* [Provided data]:

____

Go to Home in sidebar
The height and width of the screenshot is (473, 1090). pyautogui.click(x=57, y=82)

____

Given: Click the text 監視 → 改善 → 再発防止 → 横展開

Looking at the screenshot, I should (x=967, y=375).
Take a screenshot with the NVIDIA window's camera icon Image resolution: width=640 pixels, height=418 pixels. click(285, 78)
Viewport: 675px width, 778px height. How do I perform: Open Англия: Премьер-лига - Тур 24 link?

____

* [The problem]:
Copy out the records word for word, starting with the line containing "Take a screenshot" and ending with the line containing "Viewport: 675px width, 778px", both lines included.

* [Written response]:
Take a screenshot with the NVIDIA window's camera icon Image resolution: width=640 pixels, height=418 pixels. click(285, 78)
Viewport: 675px width, 778px height. How do I perform: Open Англия: Премьер-лига - Тур 24 link?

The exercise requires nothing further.